* ACTIVITY
This exercise calls for the line with "[Facebook] (679, 2304)", the line with "Ask Nanima? (497, 2163)", and all lines between them in the material below, output exactly and with no other lines.

* INFORMATION GIVEN
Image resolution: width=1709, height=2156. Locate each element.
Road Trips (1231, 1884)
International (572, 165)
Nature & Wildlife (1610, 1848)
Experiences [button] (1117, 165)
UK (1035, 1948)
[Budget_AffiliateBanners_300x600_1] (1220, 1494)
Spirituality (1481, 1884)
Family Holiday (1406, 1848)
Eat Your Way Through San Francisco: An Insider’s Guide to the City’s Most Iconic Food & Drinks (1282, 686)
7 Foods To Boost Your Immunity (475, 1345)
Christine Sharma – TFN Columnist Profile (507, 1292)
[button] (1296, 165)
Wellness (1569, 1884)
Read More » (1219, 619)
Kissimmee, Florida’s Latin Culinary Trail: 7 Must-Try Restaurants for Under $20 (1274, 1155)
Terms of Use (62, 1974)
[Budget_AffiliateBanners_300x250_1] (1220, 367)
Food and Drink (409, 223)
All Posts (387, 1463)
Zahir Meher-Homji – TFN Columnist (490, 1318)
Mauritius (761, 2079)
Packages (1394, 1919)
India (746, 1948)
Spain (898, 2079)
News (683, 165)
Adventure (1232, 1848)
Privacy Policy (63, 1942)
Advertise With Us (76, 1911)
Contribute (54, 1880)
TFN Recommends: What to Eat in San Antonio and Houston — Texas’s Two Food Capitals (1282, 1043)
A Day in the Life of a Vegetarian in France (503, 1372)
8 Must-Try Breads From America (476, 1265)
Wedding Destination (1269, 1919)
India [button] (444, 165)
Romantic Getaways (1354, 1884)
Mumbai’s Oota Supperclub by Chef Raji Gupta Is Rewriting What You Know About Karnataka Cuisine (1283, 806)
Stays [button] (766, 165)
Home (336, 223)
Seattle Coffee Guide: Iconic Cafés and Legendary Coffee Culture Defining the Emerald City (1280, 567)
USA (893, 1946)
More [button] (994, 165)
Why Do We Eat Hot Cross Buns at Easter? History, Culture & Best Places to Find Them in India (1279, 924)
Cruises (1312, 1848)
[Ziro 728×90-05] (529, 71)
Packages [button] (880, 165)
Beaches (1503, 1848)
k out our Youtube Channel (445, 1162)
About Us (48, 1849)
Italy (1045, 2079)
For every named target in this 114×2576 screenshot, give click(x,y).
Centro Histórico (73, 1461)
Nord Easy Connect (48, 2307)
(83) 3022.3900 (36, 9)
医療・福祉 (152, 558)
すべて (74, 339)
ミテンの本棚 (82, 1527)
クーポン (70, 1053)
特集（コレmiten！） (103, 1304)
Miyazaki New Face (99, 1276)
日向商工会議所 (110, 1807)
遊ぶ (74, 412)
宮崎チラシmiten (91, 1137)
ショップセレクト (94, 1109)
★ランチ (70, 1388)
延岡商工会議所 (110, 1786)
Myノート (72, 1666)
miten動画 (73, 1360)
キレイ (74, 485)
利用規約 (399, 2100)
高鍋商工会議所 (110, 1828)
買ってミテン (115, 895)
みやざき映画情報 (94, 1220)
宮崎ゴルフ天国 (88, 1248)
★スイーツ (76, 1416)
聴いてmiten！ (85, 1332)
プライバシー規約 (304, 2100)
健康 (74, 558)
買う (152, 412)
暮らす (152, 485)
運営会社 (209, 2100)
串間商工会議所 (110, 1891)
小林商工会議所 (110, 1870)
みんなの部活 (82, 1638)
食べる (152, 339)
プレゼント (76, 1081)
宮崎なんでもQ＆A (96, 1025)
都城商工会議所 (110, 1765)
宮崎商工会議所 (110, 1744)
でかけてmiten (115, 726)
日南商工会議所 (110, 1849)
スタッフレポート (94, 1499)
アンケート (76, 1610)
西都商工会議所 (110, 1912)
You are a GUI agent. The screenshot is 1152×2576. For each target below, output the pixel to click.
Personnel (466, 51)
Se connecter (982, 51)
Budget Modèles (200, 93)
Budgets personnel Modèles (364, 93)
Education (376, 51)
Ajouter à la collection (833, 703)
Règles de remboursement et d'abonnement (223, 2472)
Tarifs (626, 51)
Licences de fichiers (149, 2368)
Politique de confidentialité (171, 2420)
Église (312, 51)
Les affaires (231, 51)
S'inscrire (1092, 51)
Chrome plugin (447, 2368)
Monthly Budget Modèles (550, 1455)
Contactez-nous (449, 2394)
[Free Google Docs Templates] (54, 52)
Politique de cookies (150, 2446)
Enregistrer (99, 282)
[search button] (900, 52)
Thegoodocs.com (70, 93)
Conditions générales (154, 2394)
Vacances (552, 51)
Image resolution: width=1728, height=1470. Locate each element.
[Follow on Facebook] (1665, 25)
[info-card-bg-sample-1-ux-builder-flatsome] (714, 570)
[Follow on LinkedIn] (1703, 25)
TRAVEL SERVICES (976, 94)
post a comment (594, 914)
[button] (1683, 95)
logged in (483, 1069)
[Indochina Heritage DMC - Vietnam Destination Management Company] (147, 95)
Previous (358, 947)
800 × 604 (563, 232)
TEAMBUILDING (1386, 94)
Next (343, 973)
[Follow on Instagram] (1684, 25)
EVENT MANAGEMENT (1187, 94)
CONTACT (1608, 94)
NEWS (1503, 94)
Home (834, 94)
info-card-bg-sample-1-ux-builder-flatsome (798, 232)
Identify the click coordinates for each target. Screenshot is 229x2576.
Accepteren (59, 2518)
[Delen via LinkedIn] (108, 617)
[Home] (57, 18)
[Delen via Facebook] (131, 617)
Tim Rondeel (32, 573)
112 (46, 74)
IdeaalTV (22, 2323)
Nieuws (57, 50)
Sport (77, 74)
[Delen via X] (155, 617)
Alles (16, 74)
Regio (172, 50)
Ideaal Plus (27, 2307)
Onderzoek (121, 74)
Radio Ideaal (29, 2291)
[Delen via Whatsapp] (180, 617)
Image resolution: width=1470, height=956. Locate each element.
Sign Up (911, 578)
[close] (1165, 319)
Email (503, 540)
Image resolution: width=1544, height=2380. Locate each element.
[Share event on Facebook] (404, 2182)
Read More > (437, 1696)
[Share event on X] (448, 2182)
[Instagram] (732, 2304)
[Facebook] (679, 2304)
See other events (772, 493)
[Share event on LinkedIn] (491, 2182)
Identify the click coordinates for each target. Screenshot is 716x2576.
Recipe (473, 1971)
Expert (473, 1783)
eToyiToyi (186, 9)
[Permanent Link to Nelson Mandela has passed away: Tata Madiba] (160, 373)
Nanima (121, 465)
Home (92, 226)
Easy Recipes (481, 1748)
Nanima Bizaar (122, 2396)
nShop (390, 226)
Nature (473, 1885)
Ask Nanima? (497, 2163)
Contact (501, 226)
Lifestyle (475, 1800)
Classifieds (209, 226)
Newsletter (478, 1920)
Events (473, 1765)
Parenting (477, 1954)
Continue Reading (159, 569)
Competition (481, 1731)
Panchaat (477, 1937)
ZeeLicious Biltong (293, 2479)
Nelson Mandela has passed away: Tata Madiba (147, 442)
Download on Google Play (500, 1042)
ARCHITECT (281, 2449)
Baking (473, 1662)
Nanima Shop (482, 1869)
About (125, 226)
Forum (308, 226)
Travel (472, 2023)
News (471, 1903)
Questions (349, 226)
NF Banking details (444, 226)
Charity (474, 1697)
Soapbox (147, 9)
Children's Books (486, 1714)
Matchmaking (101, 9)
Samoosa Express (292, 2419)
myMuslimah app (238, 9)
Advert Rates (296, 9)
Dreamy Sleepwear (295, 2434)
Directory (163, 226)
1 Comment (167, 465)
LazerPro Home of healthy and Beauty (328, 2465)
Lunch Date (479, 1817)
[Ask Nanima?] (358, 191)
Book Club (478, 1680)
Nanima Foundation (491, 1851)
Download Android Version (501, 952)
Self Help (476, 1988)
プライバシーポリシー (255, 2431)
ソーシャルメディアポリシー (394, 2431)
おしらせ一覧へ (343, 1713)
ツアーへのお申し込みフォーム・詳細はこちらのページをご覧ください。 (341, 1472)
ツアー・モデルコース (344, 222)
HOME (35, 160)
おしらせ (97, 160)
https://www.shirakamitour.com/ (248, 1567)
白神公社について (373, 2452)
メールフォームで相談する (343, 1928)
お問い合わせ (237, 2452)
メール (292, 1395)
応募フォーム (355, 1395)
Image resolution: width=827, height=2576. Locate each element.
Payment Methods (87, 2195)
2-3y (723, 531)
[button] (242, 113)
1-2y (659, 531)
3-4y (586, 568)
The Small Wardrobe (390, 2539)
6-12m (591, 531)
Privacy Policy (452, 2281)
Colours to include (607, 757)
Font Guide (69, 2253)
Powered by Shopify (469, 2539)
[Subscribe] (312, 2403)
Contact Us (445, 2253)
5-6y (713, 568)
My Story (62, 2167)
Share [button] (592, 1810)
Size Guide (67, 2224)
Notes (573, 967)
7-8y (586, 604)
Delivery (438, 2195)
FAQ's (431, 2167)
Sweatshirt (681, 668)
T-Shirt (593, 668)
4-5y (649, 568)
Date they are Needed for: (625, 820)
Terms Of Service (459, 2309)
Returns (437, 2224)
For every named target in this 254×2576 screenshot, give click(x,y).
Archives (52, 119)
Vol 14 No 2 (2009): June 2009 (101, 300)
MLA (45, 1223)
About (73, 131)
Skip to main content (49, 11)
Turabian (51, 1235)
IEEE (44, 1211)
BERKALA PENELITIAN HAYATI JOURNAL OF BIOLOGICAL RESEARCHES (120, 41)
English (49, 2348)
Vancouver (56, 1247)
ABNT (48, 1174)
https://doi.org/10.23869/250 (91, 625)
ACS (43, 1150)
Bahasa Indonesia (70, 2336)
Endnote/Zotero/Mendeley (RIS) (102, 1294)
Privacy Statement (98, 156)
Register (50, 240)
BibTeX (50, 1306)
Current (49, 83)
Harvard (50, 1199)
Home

* EXERCISE RESULT
[Facebook] (679, 2304)
See other events (772, 493)
[Share event on LinkedIn] (491, 2182)
Identify the click coordinates for each target. Screenshot is 716x2576.
Recipe (473, 1971)
Expert (473, 1783)
eToyiToyi (186, 9)
[Permanent Link to Nelson Mandela has passed away: Tata Madiba] (160, 373)
Nanima (121, 465)
Home (92, 226)
Easy Recipes (481, 1748)
Nanima Bizaar (122, 2396)
nShop (390, 226)
Nature (473, 1885)
Ask Nanima? (497, 2163)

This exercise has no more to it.